In mid-June, McCaffery’s trouble seemed to grow worse. The Inquirer reported that the FBI had opened an investigation into those referral fees his wife received. Meanwhile, the Legal Intelligencer wrote that McCaffery had contacted a high-level Philadelphia Common Pleas administrator last year about civil cases—and that in two of the cases, a law firm that had paid a referral fee to Lise Rapaport was involved. McCaffery’s lawyer says there is no FBI investigation, but Ron Castille told WHYY that he has “no reason to believe the allegations of an FBI investigation against Justice McCaffery are not true.” He added, “So I think if I was Justice McCaffery, I’d start rethinking my position on the Supreme Court.”
We still don’t know how Seamus McCaffery’s problems will play out. But one thing is patently clear: This is war, between Ron and Seamus. It is ugly. McCaffery now actively avoids his chief justice, having as little to do with him as possible. Which is fine by Ron Castille, who seems determined to help get “Famous Seamus,” his nickname for McCaffery, into as much trouble as he can.
According to sources close to the court (more than 50 people were interviewed for this story), the feud is, in part, about power. One of the roles the state Supreme Court plays is to oversee Philadelphia’s judiciary—a job handled by a justice who’s appointed by colleagues as liaison to the First Judicial District. Given his two decades as a Philly cop and his decade on the city’s Municipal Court bench, not to mention his natural bent for schmoozing union guys and City Councilmen with equal aplomb, McCaffery has long seen himself as the perfect guy for that job. Indeed, he’s craved it ever since he was elected to the court in 2007, once telling a court insider that he didn’t run for the Supreme Court to sit in an office and write legal opinions; no, he wanted to oversee Philadelphia’s courts.
But Ron Castille kept the role of liaison for himself even when he became chief justice, though the chief was far too busy for the position. The reason he kept it, McCaffery believes, was to block him from getting it. He’s sure it’s personal.
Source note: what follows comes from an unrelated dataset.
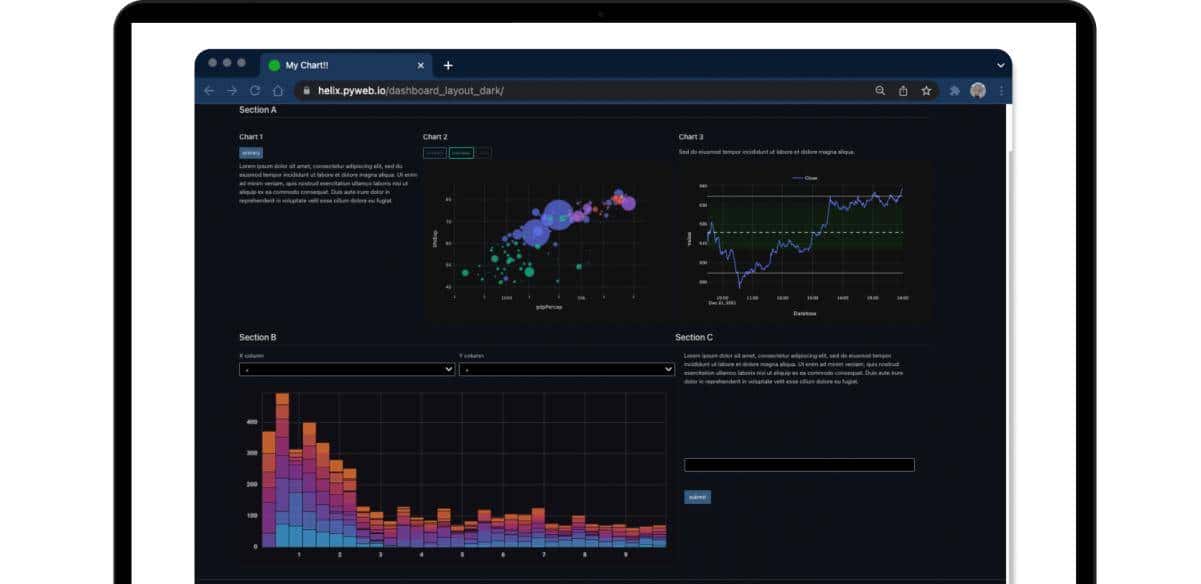
Task: Open the user profile avatar
Action: (x=978, y=90)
And he may be right about that, because Ron Castille thinks that “Famous Seamus” is a poseur, a phony, a made-up person. What’s more, Castille believes that McCaffery wants to rule a political fiefdom in Philadelphia. A judge, however—by decree of the state’s ethics code—can’t be involved in politics. He must stay above the fray of raising money for elections, and ward meetings and the like. Especially a justice of the Supreme Court, which oversees all the other courts in Pennsylvania. In a way, that issue, too, is personal between the two men, because Castille the war hero believes fervently in a certain bottom line, in playing by the rules.
And then there is the reputation of the court itself. For decades the Pennsylvania Supreme Court has been something of a joke—a place known for petty squabbles and occasional outright corruption. Earlier this year, justice Joan Orie Melvin resigned after being convicted of using taxpayer resources for campaign purposes. Even Castille himself tarnished the court’s reputation with his bungled handling of the construction of a new Family Court building in Philadelphia.
In Castille’s remaining time as chief justice—he’s required by law to retire next year, when he turns 70, though a federal lawsuit has been filed that would allow him to stay on longer—he seems determined to do everything he can to protect the court’s reputation and, by extension, his own legacy. If that means going to war with Seamus McCaffery, then that’s what Ron Castille is quite willing to do.